The mood of the newly released trailer to Baz Luhrmann’s The Great Gatsby is much like the cinematic New Year’s countdown to an apocalyptic drama, ticking away to the pulsating rhythm of Jay-Z and Kanye West‘s “No Church in the Wild”. Luhrmann’s ubiquitous bird’s eye view of a youthful, raging party envisions the social bubble that encapsulates the 1920s equivalent of the contemporary trustafarian, embellished with the fashions and choreography of a bygone era.

The restlessness of 1920s youth culture seen in the trailer alone speaks to the post-wartime spuriousness anticipating the looming economic crash that would be The Great Depression. Before we get lost in Leo‘s brooding eyes, or Carey’s impeccable costumes, remember that Prince warned us “the beautiful ones, they hurt you every time”. The lush visuals Baz Luhrmann sets before our eyes only offers an artifice to the emptiness and yearning of a generation who simply wants more once they have it all.

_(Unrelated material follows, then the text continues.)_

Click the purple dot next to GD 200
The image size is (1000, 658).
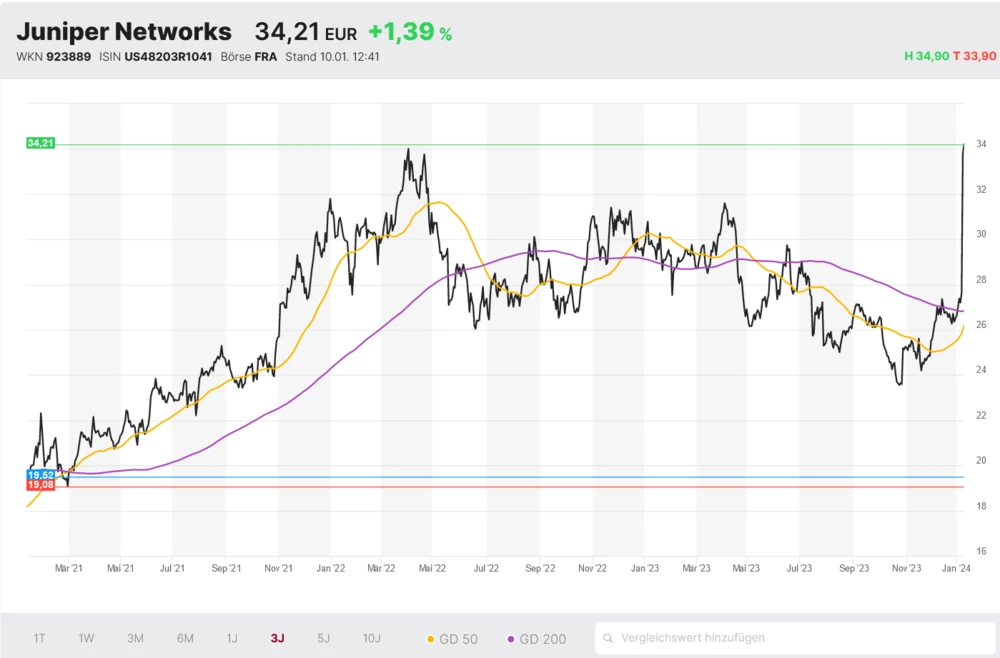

The 2012 rendering of The Great Gatsby follows a formula that has served not only Luhrmann well, but also cohorts the likes of Sofia Coppola: repackaging the historical events we slept through in high school into something we can actually relate to.  Coppola’s 2006 Marie Antoinette spliced the fashion trends of a 18th century queen with the trends of today, serving up contemporary realness right down to the well-worn pair of Chucks intricately spotted in her bedroom. In a similar fashion, The Great Gatsby mashes up the decadent sartorial whims of young flappers with what Luhrmann imagines we would wear to a rich friend’s house party today, so don’t be surprised if your favourite retailers and design labels start drinking the Kool-Aid come fall.

Much like Marie Antoinette and Luhrmann’s other notable film (aside from Moulin Rouge), Romeo + Juliet, the ultra-kinetic party scene is always an aesthetic centrepiece, a reliable foreshadowing of a youth culture’s demise. The economic climate of The Great Gatsby author F. Scott Fitzgerald’s “Jazz Age” is much like that of today; we self-medicate with the beautiful and the sublime in hopes that we can grasp purpose and meaning in our lives through object and fantasy. It is easy to see Leo’s mythic character “the Gatsby” as a precursor to Chuck Bass, as he stalks his mansion tossing Brooks Brothers button downs around like dollar bills.

It will also be interesting to see how Luhrmann’s re-imagining of an American literary classic will bleed through our cultural psyche, and how his anachronistic devices will galvanise new ideas in the way we dress ourselves. That said, I urge you to indulge in the romanticisation of history’s epic dramas through the contemporary cinematic lens…  just brace yourself for the unsexy hangover in the end.